### EXERCISE BRIEF
Once you find a line containing the word "site" in the entries below, copy it.

[Stored data]
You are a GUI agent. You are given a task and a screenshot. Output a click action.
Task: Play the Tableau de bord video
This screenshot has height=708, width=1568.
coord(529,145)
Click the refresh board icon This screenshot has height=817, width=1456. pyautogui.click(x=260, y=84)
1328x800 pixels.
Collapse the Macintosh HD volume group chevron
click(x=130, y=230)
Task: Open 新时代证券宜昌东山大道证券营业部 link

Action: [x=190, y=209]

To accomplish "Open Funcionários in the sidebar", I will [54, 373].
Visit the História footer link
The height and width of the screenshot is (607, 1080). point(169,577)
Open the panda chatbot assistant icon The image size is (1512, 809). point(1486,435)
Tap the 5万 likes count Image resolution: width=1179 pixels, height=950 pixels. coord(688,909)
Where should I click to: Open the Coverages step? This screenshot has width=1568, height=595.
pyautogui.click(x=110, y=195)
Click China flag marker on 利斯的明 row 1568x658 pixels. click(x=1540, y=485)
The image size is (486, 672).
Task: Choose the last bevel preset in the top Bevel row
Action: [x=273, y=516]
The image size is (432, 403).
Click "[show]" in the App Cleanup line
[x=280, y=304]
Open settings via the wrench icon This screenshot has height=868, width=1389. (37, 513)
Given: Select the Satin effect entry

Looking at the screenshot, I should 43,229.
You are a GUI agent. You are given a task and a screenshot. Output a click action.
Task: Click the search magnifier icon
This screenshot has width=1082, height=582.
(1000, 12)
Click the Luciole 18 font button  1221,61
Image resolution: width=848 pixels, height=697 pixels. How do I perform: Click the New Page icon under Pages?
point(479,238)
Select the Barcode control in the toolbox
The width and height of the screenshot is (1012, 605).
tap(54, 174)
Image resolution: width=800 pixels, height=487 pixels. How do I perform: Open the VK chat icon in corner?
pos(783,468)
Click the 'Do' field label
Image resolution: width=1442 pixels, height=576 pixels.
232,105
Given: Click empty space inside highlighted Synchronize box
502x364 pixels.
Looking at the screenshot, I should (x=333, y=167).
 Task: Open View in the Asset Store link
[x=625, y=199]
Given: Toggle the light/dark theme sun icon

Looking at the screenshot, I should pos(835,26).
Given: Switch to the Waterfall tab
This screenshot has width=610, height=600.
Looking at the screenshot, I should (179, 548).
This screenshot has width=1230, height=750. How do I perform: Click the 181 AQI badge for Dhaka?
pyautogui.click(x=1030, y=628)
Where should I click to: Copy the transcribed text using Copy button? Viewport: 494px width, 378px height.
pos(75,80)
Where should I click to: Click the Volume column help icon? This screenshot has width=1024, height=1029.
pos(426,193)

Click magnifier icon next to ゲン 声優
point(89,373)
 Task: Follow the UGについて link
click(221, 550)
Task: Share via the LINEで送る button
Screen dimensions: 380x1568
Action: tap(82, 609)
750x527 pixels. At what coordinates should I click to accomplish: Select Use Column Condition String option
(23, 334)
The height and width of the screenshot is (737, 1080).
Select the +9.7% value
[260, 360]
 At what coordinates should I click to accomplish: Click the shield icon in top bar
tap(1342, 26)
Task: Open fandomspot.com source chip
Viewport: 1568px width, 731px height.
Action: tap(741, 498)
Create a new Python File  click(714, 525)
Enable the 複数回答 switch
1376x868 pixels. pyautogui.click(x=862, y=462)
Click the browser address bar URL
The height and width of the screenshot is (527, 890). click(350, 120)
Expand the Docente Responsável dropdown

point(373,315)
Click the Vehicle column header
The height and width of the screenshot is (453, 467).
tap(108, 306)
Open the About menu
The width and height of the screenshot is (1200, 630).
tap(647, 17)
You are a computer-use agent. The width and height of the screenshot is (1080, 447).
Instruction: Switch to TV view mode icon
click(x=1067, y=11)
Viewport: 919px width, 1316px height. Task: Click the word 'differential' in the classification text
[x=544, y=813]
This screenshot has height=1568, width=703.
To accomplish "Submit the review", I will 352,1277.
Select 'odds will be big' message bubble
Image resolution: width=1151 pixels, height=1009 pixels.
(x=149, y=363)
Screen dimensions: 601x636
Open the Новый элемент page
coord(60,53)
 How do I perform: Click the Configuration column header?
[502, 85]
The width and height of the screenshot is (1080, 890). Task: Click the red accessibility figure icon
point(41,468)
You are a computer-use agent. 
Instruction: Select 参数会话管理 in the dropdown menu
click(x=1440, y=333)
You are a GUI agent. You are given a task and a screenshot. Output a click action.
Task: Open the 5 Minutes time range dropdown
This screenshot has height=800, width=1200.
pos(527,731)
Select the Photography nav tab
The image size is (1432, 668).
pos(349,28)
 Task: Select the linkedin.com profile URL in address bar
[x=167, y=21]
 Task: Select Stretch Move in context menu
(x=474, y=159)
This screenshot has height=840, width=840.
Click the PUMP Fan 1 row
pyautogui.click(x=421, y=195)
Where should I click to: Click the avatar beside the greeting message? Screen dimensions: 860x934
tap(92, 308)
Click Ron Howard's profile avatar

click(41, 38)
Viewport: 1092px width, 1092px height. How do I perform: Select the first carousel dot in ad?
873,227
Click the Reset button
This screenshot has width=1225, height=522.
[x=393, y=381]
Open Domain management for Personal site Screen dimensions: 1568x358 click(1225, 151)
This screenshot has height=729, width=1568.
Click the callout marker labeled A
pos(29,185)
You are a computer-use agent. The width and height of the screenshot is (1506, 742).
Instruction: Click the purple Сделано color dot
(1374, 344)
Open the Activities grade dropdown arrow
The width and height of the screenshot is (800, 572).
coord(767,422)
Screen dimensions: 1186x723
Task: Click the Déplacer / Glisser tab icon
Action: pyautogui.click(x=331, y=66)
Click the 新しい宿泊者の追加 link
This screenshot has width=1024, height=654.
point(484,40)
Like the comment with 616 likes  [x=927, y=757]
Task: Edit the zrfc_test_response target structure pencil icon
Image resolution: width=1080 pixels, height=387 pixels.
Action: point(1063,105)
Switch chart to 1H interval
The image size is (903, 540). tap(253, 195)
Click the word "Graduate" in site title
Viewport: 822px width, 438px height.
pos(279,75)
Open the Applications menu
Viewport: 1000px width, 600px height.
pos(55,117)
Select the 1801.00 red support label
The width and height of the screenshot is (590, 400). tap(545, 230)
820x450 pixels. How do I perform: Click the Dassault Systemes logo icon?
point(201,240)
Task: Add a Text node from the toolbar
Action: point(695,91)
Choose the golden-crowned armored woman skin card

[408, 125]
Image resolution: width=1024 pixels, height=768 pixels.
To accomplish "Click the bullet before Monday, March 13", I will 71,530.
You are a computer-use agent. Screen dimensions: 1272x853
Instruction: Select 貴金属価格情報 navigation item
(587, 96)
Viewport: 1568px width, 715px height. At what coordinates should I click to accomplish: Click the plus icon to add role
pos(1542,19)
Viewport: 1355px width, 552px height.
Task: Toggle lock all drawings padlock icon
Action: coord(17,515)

### RESPONSE BELOW
Open Domain management for Personal site Screen dimensions: 1568x358 click(1225, 151)
Click the word "Graduate" in site title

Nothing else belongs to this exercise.